Пока Александр доедал то, что осталось у него в тарелке, Елена Григорьевна молча смотрела на него. Догадавшись, что мать хочет что-то добавить к сказанному ранее, Александр спохватился и поспешил уточнить:
– Курицу я похвалил без всякой задней мысли, мам. Просто удержаться не мог. Это был восторженный крик души, а не попытка увести разговор в сторону и уж тем более не намек на то, что пора закрывать тему. Так что если тебе есть что сказать…
– Есть немного, – подтвердила Елена Григорьевна. – Знаешь, Саша, многое из того, что тебе может казаться простым и само собой разумеющимся, для женщины, у которой на руках есть ребенок, может быть сложным.
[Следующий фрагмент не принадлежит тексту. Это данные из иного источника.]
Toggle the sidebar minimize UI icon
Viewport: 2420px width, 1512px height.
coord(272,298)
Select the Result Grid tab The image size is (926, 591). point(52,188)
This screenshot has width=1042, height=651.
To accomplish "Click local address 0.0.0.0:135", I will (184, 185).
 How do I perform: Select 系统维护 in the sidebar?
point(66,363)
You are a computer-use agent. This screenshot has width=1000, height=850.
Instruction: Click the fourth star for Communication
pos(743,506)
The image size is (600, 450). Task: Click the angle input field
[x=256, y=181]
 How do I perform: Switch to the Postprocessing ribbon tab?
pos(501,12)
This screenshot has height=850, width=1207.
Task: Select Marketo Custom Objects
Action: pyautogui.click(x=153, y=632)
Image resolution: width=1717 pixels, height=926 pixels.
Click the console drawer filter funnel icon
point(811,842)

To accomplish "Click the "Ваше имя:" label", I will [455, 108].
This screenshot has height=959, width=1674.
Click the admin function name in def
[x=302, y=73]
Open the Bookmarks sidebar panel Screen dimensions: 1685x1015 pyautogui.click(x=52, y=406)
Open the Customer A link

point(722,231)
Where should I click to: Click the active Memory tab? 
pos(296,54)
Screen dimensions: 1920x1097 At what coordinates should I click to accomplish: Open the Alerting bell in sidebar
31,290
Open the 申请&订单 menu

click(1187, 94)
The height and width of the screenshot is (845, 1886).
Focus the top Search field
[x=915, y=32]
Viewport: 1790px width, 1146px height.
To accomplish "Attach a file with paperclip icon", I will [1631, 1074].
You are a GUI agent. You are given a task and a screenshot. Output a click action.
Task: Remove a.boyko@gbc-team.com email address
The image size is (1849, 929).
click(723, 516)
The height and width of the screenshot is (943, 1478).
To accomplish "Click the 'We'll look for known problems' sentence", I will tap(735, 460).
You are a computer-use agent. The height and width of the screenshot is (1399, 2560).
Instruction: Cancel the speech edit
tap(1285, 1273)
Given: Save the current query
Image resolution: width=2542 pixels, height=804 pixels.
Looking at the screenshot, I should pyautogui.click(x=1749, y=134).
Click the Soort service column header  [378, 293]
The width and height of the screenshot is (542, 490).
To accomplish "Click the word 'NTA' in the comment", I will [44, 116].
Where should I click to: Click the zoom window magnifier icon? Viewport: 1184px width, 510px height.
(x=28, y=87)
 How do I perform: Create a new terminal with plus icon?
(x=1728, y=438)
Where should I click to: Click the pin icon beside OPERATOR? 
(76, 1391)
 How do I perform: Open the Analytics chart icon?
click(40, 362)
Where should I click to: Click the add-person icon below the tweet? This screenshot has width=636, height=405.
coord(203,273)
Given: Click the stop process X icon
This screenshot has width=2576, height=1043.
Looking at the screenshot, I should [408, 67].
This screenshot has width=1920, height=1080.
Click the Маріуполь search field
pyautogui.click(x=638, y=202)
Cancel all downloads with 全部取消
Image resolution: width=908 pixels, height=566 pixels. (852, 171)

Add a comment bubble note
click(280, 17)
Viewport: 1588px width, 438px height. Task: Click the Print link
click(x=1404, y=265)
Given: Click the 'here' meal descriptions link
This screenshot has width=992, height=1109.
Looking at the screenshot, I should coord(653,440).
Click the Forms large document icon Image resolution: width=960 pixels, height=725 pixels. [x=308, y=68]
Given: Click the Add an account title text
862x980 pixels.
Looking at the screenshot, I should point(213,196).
Это порой вызывает непонимание, иногда даже ревность. Самое неправильное из всего самого неправильного – это встать в позу и сказать что-то вроде «если ребенок тебе дороже, то…». Непременно услышишь в ответ, что «если» здесь излишне, а дверь вон там…
– Ну, я же не идиот! – Александр укоризненно посмотрел на мать, спрашивая взглядом, как она могла допустить, что ему в голову придет такое. – Я ж понимаю…
– Далеко не все это понимают и далеко не всегда, – печально сказала Елена Григорьевна, и по тому, как на мгновение подернулись поволокой ее глаза, Александр понял, что мать не просто предостерегает, а делится личным опытом. – Я знаю, что ты не идиот, но всякое в жизни случается. Иногда эмоции могут так взыграть… Но как бы они ни взыграли, всегда помни, что любая женщина прежде всего мать и уже потом жена, подруга, сотрудница… Эту банальную истину мужчины часто забывают или просто не принимают во внимание. Или принимают во внимание не всегда. Взрослым, пока у них нет детей, многие детские проблемы кажутся надуманными или несущественными. Я могу долго распространяться на эту тему, но самое главное я тебе сказала и надеюсь, что ты примешь мои слова к сведению. Или хотя бы вспомнишь о них в нужную минуту.
– Принял и вспомню, – серьезно пообещал Александр, кладя вилку с ножом рядышком на правую сторону тарелки – международный сигнал «больше в меня не влезет». – Я же знаю, мам, что ты попусту не скажешь и плохого не насоветуешь. Кстати, раз уж у нас зашел разговор о детях, хочу попросить тебя поделиться опытом общения с мальчиками младшего школьного возраста. Я в этом отношении полный профан, а у тебя, насколько мне известно, был когда-то сын-второклассник.
– Насколько мне известно? – мать иронично приподняла левую бровь. – А вдруг ты ошибаешься?
– Не ошибаюсь! – мотнул головой Александр. – Я прекрасно помню себя во втором классе, но вот что касается общения со взрослыми, то тут моя память дает сбой. Помню только, что я терпеть не мог твою сослуживицу Елизавету Васильевну, потому что она постоянно интересовалась моими оценками и нудила, что хорошие дети должны учиться только на пятерки.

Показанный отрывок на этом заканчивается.